─── Extrait du texte

A priori, les candidats n’ont pas connaissance des questions qui leur seront posées à l’oral. Il revient toutefois à leur entourage de déminer le terrain et de faire jouer leurs réseaux, notamment politiques, pour anticiper les questions. En outre, les députés de la famille politique du candidat-commissaire leur posent des questions plutôt amicales qui leur permettent valoriser leurs qualités, leurs connaissances et leurs projets.

 

La prestation de chaque candidat est évaluée par les représentants des différents groupes politiques au sein de la commission parlementaire, appelés les « coordinateurs ». Le candidat est approuvé s’il emporte la conviction de coordinateurs représentant au moins les deux tiers des membres de la commission. A défaut, les députés peuvent lui adresser de nouvelles questions écrites et procéder à une seconde audition. Si le candidat ne convainc toujours pas, la commission parlementaire se prononce sur son cas à la majorité simple. Au terme du processus, les lettres d’évaluation rédigées par les différentes commissions parlementaires sont rendues publiques, exigeant éventuellement des modifications du collège proposé. Si certaines candidatures sont retirées ou modifiées, de nouvelles auditions ont lieu.

──────
─── Lignes fournies

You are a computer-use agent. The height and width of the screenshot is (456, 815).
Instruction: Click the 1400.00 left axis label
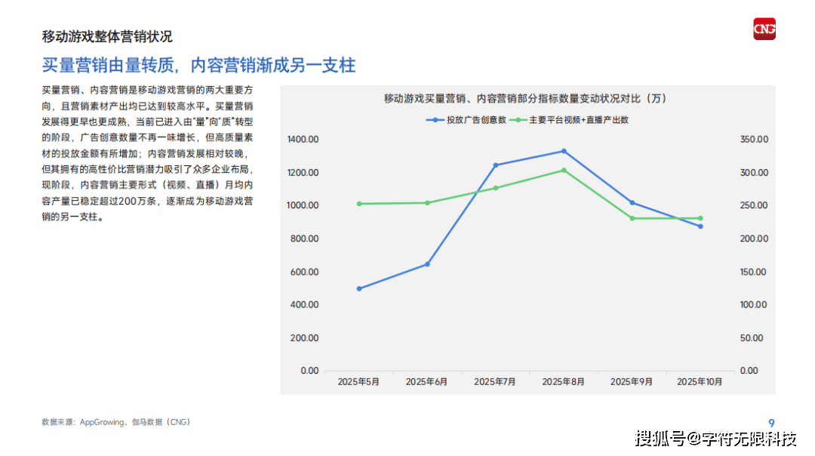pos(303,140)
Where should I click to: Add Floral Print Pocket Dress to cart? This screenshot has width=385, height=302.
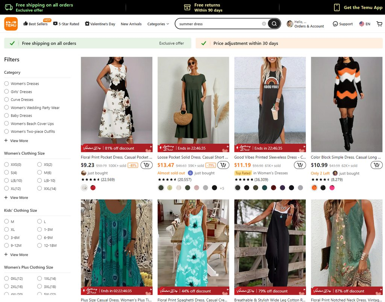(x=146, y=165)
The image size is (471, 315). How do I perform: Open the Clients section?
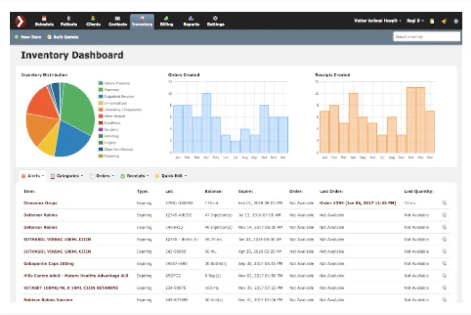pos(93,21)
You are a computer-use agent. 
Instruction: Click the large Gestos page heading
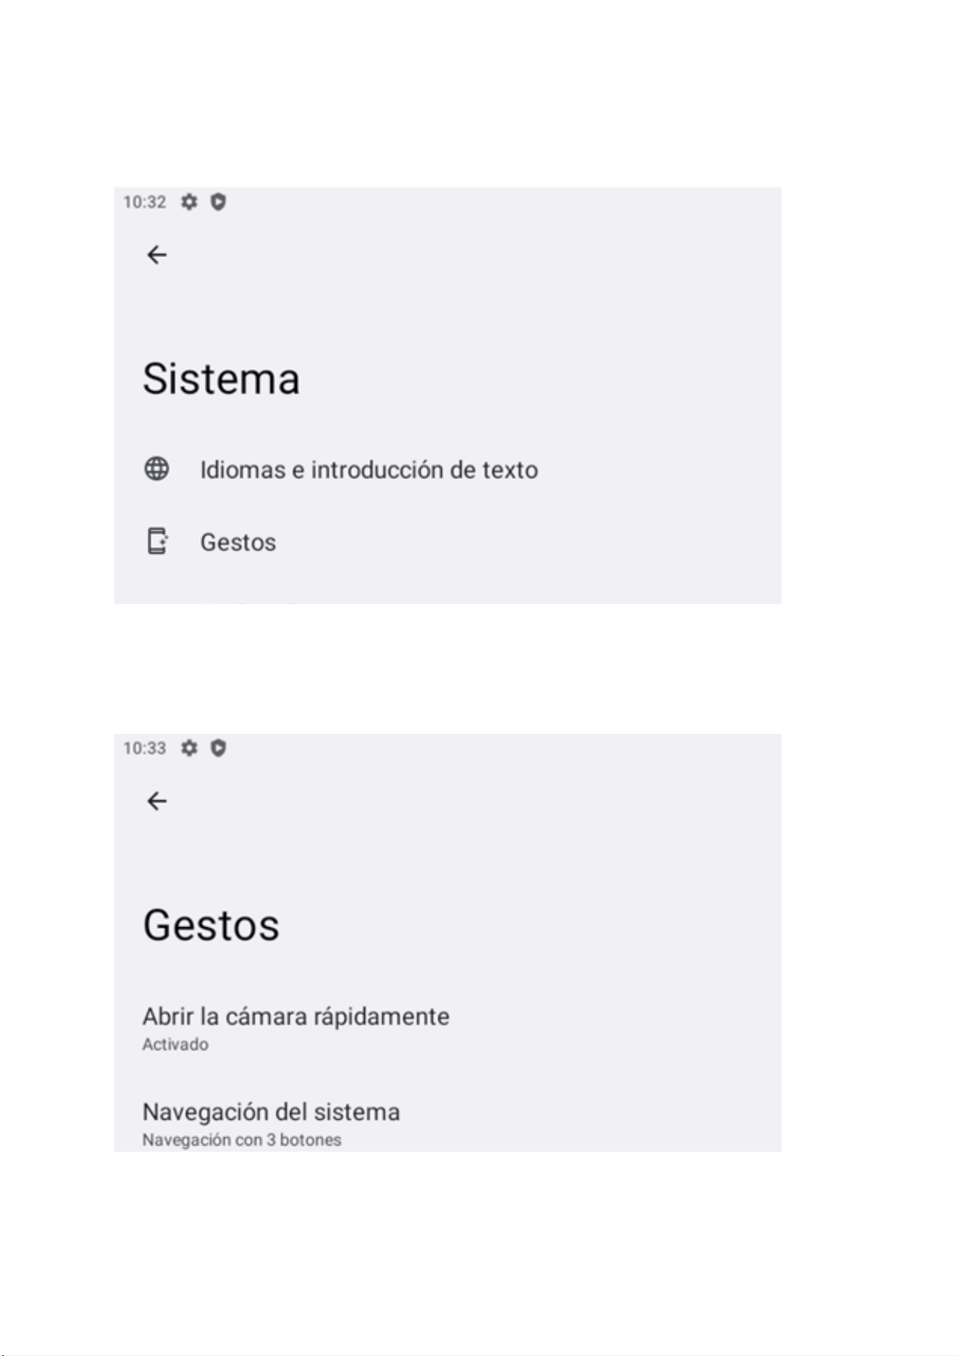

──────

Consigne donnée A – Recopiez fidèlement le passage du texte sur les auditions des candidats-commissaires qui va de « La prestation de » jusqu'à « auditions ont lieu. » inclus.
Consigne donnée B – Dans le texte sur les auditions des candidats-commissaires, relevez tout ce que les questions amicales des députés permettent aux candidats de valoriser.
Consigne donnée C – Résumez en deux phrases le texte sur les auditions des candidats-commissaires.
Les lignes proviennent d'une source distincte de celle du texte.

Solution proposée A –
La prestation de chaque candidat est évaluée par les représentants des différents groupes politiques au sein de la commission parlementaire, appelés les « coordinateurs ». Le candidat est approuvé s’il emporte la conviction de coordinateurs représentant au moins les deux tiers des membres de la commission. A défaut, les députés peuvent lui adresser de nouvelles questions écrites et procéder à une seconde audition. Si le candidat ne convainc toujours pas, la commission parlementaire se prononce sur son cas à la majorité simple. Au terme du processus, les lettres d’évaluation rédigées par les différentes commissions parlementaires sont rendues publiques, exigeant éventuellement des modifications du collège proposé. Si certaines candidatures sont retirées ou modifiées, de nouvelles auditions ont lieu.

Solution proposée B – Leurs qualités, leurs connaissances et leurs projets.

Solution proposée C – Les candidats ne connaissent pas a priori les questions de l'oral, mais leur entourage s'efforce de les anticiper, et les députés de leur famille politique leur posent des questions plutôt amicales. Le candidat est approuvé s'il convainc des coordinateurs représentant au moins les deux tiers des membres de la commission, sinon de nouvelles questions écrites, une seconde audition puis un vote à la majorité simple peuvent suivre, et les lettres d'évaluation sont ensuite rendues publiques.